When the line containing "steam key giveaway (84, 1724)" appears in the entries below, begin printing there and stop after the line containing "Thunderdogs.io – Beta Sign Up (86, 1756)"; print each of those lines exactly and no other line.

Source data START

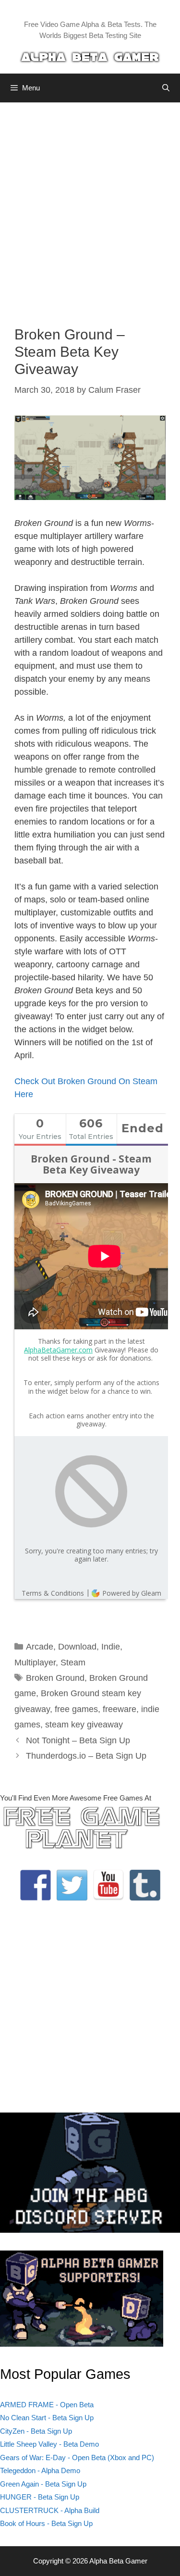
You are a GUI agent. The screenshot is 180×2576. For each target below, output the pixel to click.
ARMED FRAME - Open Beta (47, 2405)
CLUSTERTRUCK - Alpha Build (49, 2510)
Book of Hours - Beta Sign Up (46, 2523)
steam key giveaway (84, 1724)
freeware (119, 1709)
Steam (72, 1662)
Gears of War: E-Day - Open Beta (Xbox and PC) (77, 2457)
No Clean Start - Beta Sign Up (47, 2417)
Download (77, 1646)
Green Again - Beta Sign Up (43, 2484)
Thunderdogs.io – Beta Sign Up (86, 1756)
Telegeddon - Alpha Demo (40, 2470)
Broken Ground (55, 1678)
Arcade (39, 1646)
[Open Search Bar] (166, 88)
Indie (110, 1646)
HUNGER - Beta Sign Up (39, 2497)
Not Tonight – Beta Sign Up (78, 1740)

Source data END
Source data START

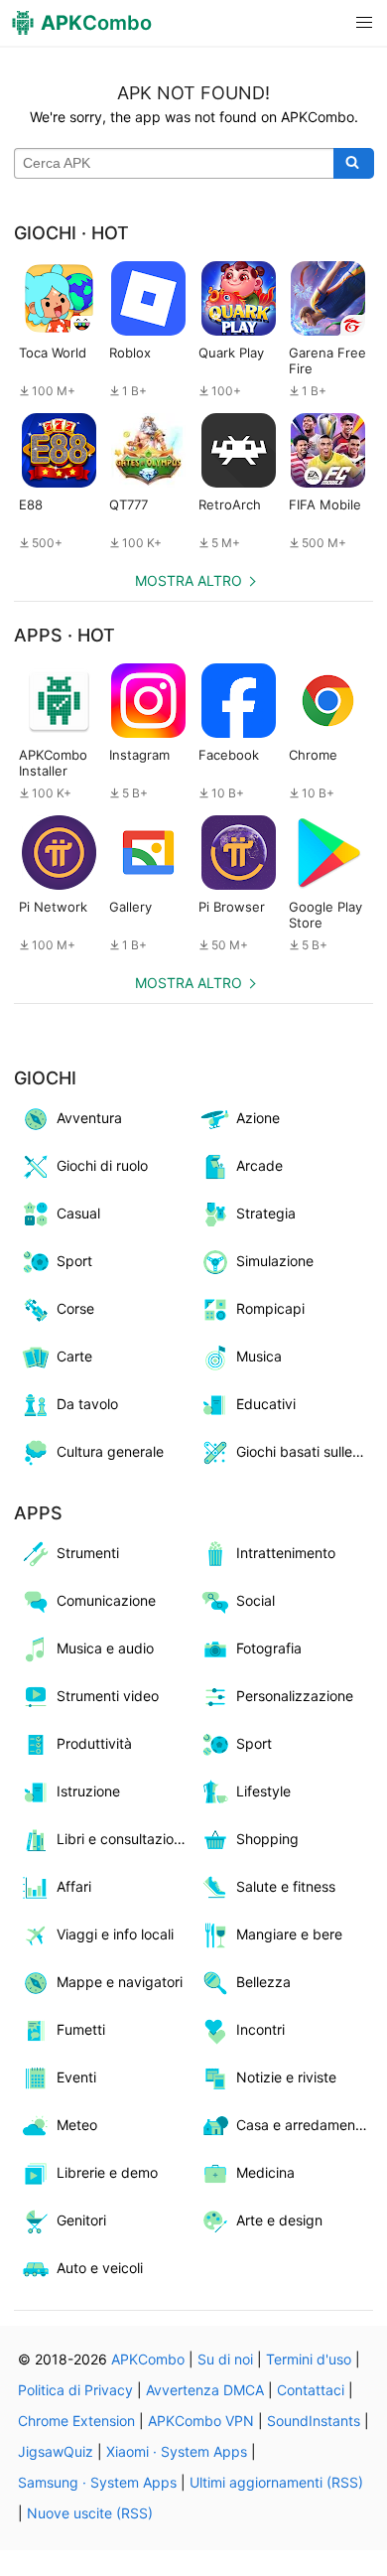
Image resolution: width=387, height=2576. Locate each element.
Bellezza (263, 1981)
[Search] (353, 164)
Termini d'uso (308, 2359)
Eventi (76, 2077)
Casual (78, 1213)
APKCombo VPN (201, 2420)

Source data END

▸ **Finished task**:
steam key giveaway (84, 1724)
freeware (119, 1709)
Steam (72, 1662)
Gears of War: E-Day - Open Beta (Xbox and PC) (77, 2457)
No Clean Start - Beta Sign Up (47, 2417)
Download (77, 1646)
Green Again - Beta Sign Up (43, 2484)
Thunderdogs.io – Beta Sign Up (86, 1756)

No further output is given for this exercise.